There were a lot of people and events at play, but ultimately, God used Moses to lead the children of Israel out of captivity in Egypt.

Mordecai advised, but ultimately, it was Esther’s role to go before the king.

Hundreds of scientists and philosophers sought spotlight in ancient Greece, but Plato and Aristotle’s influence changed the face of education forever.

Many Christians made up the early church, but God specifically used Paul to take the gospel to the Gentiles.

It took thousands of lives to defeat Nazi Germany, but Winston Churchill’s words stirred his country to persevere when he said they would never surrender.

A group led the Civil Rights Movements, but when Rosa Parks refused to move to the back of the bus, it was a catalytic moment that changed that trajectory of America forever.

Countless individuals contributed to the end of the Cold War, but Ronald Reagan’s words at the Berlin Wall moved people to action.

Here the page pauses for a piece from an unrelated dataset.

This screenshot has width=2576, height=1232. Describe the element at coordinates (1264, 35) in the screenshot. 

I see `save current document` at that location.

A lot of people fought in South Africa, but ultimately, it was Nelson Mandela choosing reconciliation instead of retribution that made the biggest difference.

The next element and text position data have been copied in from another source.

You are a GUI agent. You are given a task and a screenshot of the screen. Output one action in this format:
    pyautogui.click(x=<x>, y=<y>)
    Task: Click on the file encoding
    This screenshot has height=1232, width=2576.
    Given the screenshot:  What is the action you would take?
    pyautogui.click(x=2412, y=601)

Thousands of people work for Apple to create, troubleshoot, and sell products, but ultimately, Steve Jobs was the key catalyst for the creation of the iPhone.

The group creates change, but often, the individual is the catalyst.

Today, it’s important to realize that you have a specific calling on your life. There is a plan and purpose for you, and the individual decisions you make and actions you take are significant.

As author Andy Andrews said, “When faced with a decision, many people say they are waiting for God. But I understand, in most cases, God is waiting for me.”

Understand the power of community, but don’t use it as a scapegoat to downplay your individual responsibility. Stop making excuses for why you aren’t doing something. Do it. Your individual action combined with the people around you will do something remarkable.